Pemerintah Diminta Tak Targetkan Ubah Zona Merah ke Hijau Covid-19, Ini Alasannya

Fakhrizal Fakhri , Okezone · Jum'at 24 Juli 2020 08:29 WIB
https: img.okezone.com content 2020 07 24 337 2251275 pemerintah-diminta-tak-targetkan-ubah-zona-merah-ke-hijau-covid-19-ini-alasannya-KYSqNedCjz.jpg Foto: Illustrasi Shutterstock

JAKARTA - Pemerintah diminta untuk tidak menargetkan waktu untuk mengubah zona merah ke zona orange, hingga ke zona hijau dalam pandemi Covid-19.

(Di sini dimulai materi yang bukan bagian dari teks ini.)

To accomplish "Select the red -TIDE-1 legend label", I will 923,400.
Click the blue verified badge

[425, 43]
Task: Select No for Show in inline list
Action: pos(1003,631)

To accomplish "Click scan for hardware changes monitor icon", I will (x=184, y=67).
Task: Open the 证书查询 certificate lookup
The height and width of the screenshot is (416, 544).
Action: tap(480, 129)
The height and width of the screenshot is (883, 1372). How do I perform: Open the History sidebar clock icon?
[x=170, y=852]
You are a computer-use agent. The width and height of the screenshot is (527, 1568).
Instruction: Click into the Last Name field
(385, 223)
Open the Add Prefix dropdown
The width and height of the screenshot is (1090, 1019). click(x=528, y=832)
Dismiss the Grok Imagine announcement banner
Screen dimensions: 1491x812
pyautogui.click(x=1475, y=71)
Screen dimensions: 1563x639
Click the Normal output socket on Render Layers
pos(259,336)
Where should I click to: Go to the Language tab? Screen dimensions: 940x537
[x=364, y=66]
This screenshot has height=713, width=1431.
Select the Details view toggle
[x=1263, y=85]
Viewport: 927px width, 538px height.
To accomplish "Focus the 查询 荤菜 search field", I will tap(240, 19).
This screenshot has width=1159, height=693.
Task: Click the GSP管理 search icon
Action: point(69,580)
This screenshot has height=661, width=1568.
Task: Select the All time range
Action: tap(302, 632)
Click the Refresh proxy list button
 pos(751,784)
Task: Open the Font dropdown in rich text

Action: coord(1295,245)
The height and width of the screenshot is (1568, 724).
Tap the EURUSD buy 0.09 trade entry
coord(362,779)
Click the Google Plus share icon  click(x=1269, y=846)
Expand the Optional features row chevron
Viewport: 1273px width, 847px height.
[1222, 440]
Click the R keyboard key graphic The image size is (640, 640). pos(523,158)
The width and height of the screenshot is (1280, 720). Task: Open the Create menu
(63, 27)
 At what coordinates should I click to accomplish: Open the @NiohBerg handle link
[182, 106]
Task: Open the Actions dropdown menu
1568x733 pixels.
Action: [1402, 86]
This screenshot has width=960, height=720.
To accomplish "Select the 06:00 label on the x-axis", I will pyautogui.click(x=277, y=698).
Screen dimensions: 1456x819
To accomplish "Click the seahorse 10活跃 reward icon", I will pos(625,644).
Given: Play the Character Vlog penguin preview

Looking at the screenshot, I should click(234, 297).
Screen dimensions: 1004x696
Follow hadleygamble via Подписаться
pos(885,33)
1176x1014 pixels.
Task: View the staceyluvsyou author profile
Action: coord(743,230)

"Pemerintah harus arif begitu. Pada zona hijau mungkin pembukaan new normal. Jadi pada daerah merah orange dan kuning harus hati-hati. Maka PSBB harus dilakukan pada kelurahan atau pada kecamatan atau kabupaten/kota," kata Ketua Departemen Epidemiologi FKM UI, Tri Yunis Miko saat dihubungi, Okezone, Jumat (24/7/2020).

Miko meminta, pemerintah tidak ambisius dalam mengubah peta zona penyebaran corona di wilayah administratifnya. Pasalnya, lanjut dia, target pengubahan zona tersebut akan memakan biaya besar karena harus melakukan rapid test hingga swab test kepada warganya.

"Jangan ambisus menjadikan daerah merah jadi hijau dalam dua bulan. Jadi pelan-pelan saja kita menurunkannya dengan menjadikan kelurahan merah menjadi kuning dan kalau berhasil bisa jadi hijau. Biarkan aja lama karena tes itu ada biayanya," ujarnya.

 Korban Covid-19

Miko juga mendorong pemda untuk melakukan kajian mendalam sebelum memutuskan memberlakukan kebijakan Pembatasan Sosial Berskala Besar (PSBB) di wilayah administratifnya.

Ia menjelaskan, bahwa jika penerapan PSBB provinsi akan mengalami kerugian ekonomi yang besar maka bisa diterapkan hanya di kabupaten/kota. Selanjutnya, bila penerapan PSBB di kabupaten/kota juga mengalami dampak ekonomi yang besar maka bisa diterapkan PSBB ke tingkat kecamatan, atau di kelurahan/desa saja.

"Nanti kalau ada vaksin dia mungkin lebih kecil (dampak ekonomi karena PSBB). Dan kalau kita memperbesar tes dia akan memakan biaya besar. Jadi pelan-pelan saja, tapi tetap memperbesar tes pada kelurahan atau kecamatan yang merah. Itu lebih penting dari pada melakukan tes di provinsi," ujarnya.

Ia menerangkan, kunci menekan angka penyebaran kasus Covid-19 berada dalam kebijakan tracing kasus yang cepat dan benar.

"Kemudian kalau dia jadi klaster ya harus segera ditutup dan disemprot disinfektan.

Kasusnya semua isolasi. Kalau bisa semua dites mau itu PCR kalau tak bisa ya rapid test. Itu akan hemat biaya," tandasnya.